Note to journalists: This is a joke. My leave from Princeton expired in 2005.

He’s a sly one, that Ben. The part of his address that’s getting the most attention, however, is this:

The concept of success leads me to consider so-called meritocracies and their implications. We have been taught that meritocratic institutions and societies are fair. Putting aside the reality that no system, including our own, is really entirely meritocratic, meritocracies may be fairer and more efficient than some alternatives. But fair in an absolute sense? Think about it. A meritocracy is a system in which the people who are the luckiest in their health and genetic endowment; luckiest in terms of family support, encouragement, and, probably, income; luckiest in their educational and career opportunities; and luckiest in so many other ways difficult to enumerate–these are the folks who reap the largest rewards. The only way for even a putative meritocracy to hope to pass ethical muster, to be considered fair, is if those who are the luckiest in all of those respects also have the greatest responsibility to work hard, to contribute to the betterment of the world, and to share their luck with others. As the Gospel of Luke says (and I am sure my rabbi will forgive me for quoting the New Testament in a good cause): “From everyone to whom much has been given, much will be required; and from the one to whom much has been entrusted, even more will be demanded.”

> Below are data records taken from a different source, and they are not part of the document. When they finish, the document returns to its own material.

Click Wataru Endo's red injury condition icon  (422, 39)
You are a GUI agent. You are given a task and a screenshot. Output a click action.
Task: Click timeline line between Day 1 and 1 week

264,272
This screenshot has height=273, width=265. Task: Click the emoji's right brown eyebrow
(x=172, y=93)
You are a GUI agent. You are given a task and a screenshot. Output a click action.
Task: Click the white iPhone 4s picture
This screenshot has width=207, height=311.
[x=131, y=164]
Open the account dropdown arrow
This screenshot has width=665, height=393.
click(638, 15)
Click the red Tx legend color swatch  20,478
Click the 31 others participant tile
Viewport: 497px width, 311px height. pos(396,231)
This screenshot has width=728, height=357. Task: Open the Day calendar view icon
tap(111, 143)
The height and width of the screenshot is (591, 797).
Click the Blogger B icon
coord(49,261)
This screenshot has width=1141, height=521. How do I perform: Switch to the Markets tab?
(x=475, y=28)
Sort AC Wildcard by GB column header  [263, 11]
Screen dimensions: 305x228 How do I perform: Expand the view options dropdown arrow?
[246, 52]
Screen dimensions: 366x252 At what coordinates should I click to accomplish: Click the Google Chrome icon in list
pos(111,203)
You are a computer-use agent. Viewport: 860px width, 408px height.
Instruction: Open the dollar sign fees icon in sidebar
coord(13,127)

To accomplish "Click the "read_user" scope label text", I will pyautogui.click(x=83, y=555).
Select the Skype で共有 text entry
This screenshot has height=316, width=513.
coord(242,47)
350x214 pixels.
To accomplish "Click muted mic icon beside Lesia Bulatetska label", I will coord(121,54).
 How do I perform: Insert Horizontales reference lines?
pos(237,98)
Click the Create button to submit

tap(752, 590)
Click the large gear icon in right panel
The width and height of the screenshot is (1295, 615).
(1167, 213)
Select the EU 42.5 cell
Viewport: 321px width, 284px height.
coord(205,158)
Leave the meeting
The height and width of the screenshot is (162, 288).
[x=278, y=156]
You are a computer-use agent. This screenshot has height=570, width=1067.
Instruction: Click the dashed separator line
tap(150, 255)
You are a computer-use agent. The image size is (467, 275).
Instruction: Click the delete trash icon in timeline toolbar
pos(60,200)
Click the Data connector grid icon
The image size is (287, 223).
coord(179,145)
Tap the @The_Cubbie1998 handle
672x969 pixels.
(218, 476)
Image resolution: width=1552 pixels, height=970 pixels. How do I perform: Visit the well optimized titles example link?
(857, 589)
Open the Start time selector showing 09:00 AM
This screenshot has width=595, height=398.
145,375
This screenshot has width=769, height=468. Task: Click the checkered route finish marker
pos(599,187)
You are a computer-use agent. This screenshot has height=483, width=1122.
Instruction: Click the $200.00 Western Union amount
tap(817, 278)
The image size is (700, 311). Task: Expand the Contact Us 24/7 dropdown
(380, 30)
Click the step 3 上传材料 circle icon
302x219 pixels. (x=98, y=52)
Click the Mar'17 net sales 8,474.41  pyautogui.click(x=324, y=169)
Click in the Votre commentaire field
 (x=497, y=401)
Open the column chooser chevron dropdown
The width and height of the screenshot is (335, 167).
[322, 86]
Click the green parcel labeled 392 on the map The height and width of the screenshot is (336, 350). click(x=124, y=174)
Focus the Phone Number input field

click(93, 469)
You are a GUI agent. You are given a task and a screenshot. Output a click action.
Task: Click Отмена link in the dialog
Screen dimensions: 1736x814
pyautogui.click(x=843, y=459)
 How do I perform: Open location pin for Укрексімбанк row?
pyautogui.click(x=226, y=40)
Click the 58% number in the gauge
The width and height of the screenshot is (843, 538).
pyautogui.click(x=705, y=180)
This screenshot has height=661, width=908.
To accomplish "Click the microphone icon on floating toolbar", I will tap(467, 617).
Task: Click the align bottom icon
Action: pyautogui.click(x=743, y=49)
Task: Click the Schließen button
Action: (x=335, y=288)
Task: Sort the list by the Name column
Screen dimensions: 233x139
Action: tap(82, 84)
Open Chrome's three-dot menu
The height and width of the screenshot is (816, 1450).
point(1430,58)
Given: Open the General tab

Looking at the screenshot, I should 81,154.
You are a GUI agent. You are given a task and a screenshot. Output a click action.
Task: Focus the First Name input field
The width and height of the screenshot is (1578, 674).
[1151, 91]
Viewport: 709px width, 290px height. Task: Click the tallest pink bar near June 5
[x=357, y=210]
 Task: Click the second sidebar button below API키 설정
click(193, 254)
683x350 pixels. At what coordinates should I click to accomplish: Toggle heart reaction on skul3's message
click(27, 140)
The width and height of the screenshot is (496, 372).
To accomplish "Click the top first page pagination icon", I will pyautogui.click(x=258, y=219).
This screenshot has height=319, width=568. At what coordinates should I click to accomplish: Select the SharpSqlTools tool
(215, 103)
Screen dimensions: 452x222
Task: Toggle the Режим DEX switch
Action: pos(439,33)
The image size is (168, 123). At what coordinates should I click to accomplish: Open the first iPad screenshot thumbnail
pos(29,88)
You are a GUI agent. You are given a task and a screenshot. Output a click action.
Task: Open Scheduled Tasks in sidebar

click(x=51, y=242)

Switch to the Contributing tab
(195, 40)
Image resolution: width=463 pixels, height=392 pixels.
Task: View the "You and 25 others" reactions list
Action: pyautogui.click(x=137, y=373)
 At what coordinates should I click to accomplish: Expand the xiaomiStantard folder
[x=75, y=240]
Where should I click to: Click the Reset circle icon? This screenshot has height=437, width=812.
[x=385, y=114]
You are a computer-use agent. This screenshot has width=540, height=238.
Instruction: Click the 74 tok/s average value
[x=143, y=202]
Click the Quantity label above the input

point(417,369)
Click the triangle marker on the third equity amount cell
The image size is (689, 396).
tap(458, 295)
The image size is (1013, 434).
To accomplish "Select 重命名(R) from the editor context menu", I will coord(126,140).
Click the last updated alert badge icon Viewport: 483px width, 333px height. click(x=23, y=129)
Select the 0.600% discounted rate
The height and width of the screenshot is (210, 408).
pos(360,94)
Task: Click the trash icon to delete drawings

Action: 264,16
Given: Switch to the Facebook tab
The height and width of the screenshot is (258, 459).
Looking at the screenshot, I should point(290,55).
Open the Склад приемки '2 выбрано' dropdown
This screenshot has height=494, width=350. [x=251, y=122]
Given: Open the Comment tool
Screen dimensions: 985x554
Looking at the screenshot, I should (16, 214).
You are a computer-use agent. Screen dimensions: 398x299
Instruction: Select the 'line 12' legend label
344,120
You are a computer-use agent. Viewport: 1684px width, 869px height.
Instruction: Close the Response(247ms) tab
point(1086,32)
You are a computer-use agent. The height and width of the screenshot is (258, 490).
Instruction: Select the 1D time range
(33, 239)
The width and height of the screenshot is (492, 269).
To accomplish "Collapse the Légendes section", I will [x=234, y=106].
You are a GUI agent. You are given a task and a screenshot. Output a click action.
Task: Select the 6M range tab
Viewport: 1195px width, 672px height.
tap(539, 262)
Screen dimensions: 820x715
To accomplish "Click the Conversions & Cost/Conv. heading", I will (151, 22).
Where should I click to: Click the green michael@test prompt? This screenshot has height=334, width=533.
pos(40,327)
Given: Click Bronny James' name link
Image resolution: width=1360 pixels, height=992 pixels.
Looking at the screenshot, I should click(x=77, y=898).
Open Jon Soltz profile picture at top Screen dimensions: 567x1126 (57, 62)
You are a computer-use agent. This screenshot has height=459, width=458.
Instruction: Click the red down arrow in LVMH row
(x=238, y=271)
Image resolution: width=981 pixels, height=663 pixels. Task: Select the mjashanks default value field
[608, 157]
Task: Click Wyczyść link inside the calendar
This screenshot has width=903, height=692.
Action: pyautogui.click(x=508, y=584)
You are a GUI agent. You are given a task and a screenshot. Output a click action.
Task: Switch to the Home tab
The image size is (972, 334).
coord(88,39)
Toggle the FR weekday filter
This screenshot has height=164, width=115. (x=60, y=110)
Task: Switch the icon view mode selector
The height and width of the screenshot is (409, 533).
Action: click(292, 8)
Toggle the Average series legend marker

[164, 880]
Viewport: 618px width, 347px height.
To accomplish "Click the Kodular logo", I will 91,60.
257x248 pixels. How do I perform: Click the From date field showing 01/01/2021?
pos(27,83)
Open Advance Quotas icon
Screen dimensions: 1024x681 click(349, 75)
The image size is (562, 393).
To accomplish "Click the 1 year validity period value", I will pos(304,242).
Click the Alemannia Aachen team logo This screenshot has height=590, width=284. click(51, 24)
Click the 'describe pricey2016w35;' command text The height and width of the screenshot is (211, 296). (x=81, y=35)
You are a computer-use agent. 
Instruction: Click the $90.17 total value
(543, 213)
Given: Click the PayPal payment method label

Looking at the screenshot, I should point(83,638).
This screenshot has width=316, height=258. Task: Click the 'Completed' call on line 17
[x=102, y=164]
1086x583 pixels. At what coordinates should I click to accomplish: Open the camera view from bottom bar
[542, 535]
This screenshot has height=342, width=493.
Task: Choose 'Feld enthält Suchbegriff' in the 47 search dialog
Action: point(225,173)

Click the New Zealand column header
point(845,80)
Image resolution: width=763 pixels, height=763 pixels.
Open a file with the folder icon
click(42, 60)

There’s nothing original about this, but it’s interesting to hear from a guy who’s still nominally a Republican. Of course, maybe this means he isn’t anymore. It’s been a very long time since I’ve heard anyone who’s right of center acknowledge this obvious truth, and longer still since I’ve heard anyone who’s right of center support policies that acknowledge this in any concrete kind of way. These days, being on the right means little more than cutting taxes on the rich and cutting spending on the poor. There’s no place any longer for the Ben Bernankes of the world there.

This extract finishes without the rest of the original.